Roman Shogdzhiev
- Shogdzhiev in 2026

Personal information
- Born: Roman Savrovich Shogdzhiev 4 February 2015 (age 11) Elista, Kalmykia, Russia

Chess career
- Country: Russia (until 2022); FIDE (since 2022);
- Title: International Master (2025)
- FIDE rating: 2445 (September 2026)
- Peak rating: 2464 (August 2026)

= Roman Shogdzhiev =

Russian chess player (born 2015)

Roman Savrovich Shogdzhiev (Роман Саврович Шогджиев; born 4 February 2015) is a Russian chess player. A chess prodigy, he became the youngest international master in history in May 2025, at the age of 10 years, 3 months, and 21 days.

==Chess career==
===2022–2023===
In November 2022, Shogdzhiev won the U8 section of the European Youth Chess Championship in Antalya, Turkey. He was tied with Marc Llari and Ali Poyraz Uzdemir, but won owing to a higher Buchholz score.

In October 2023, he won the U8 section of the World Cadets Chess Championship, dominating the section by winning all eleven games.

At the World Rapid and Blitz Chess Championships in December 2023, at the age of eight, he defeated five grandmasters: Jakhongir Vakhidov and Johan-Sebastian Christiansen in the Rapid section, and Kirill Shevchenko, Alan Pichot, and Pranav V in the Blitz section.

===International Master===
At the RadnickiChess IM tournament in Belgrade in December 2024, at the age of 9 years, 10 months, and 7 days, he became the youngest player in history to score an IM norm, after drawing in eleven moves against the grandmaster Branko Damljanović in the final round. This made him the world's highest-rated player under the age of eleven and one of only three players (alongside Faustino Oro and Ethan Pang) to have reached a FIDE rating of 2300 prior to turning ten years old.

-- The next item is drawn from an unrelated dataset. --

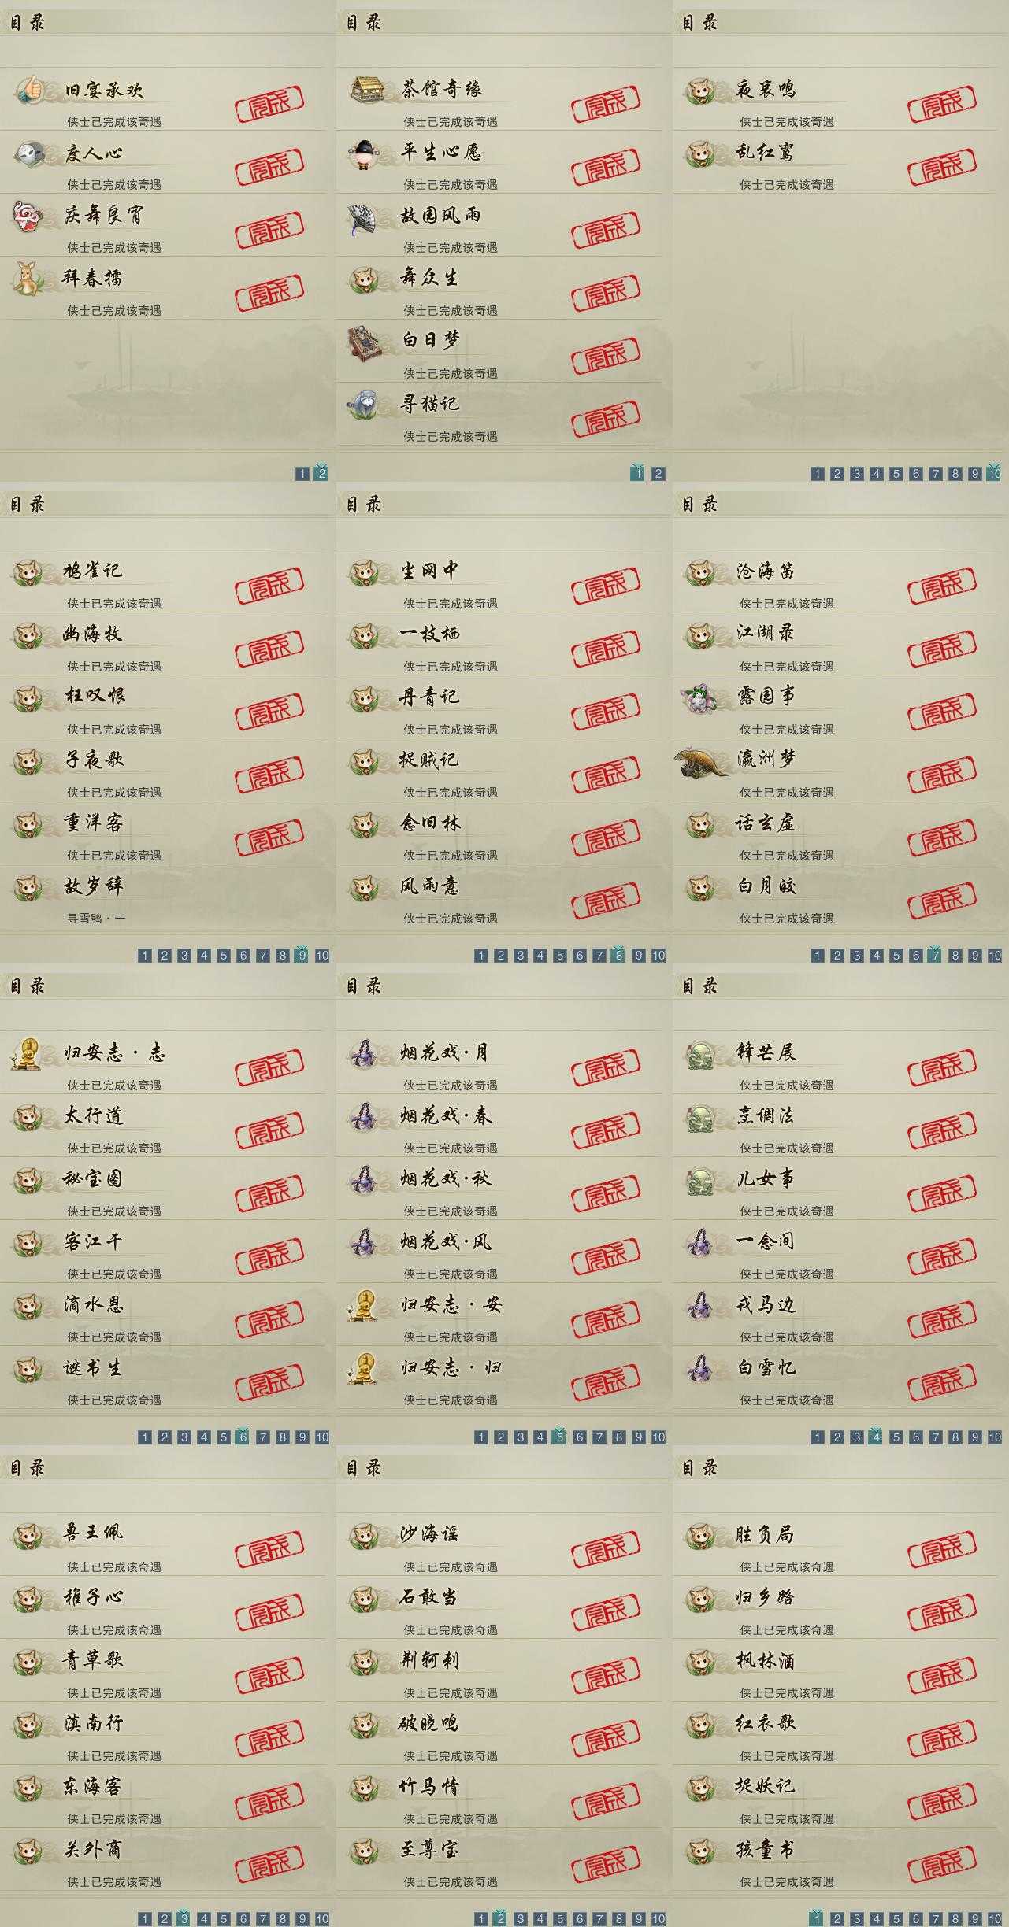The image size is (1009, 1927).
Task: Click the gray cat icon beside 寻猫记
Action: tap(364, 404)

He scored his second IM norm in May 2025, after defeating IM Senthil Maran K in the eighth round of the Baku Open. Later that month, at the RadnickiChess May IM tournament in Belgrade, he scored his third and final IM norm and became the youngest international master in history, at the age of 10 years, 3 months, and 21 days. In doing so, he broke Faustino Oro's record of 10 years, 8 months, and 16 days.

In 2025, it was reported that the Russian Chess Federation had provided Shogdzhiev with a team of seven grandmaster coaches, led by Evgeny Tomashevsky. Leonard Barden has drawn comparisons between Shogdzhiev and Garry Kasparov.

===Grandmaster norm===
In June 2026, Shogdzhiev became the youngest player in chess history to achieve a grandmaster norm. He scored 6/9 at the Asian Individual Chess Championship in Ulaanbaatar, Mongolia, remaining undefeated against six grandmasters and securing his first GM norm at the age of 11 years, 4 months, and 1 day. This broke the previous record, held by the Ukrainian grandmaster Illia Nyzhnyk since 2008, by approximately two and a half months.

==Personal life==
Shogdzhiev was born on 4 February 2015 in Elista, the capital of the Republic of Kalmykia, a constituent republic of the Russian Federation. He was taught chess by his father when he was four years old, and his mother gave up work in order to homeschool him. He lives with his parents in Moscow.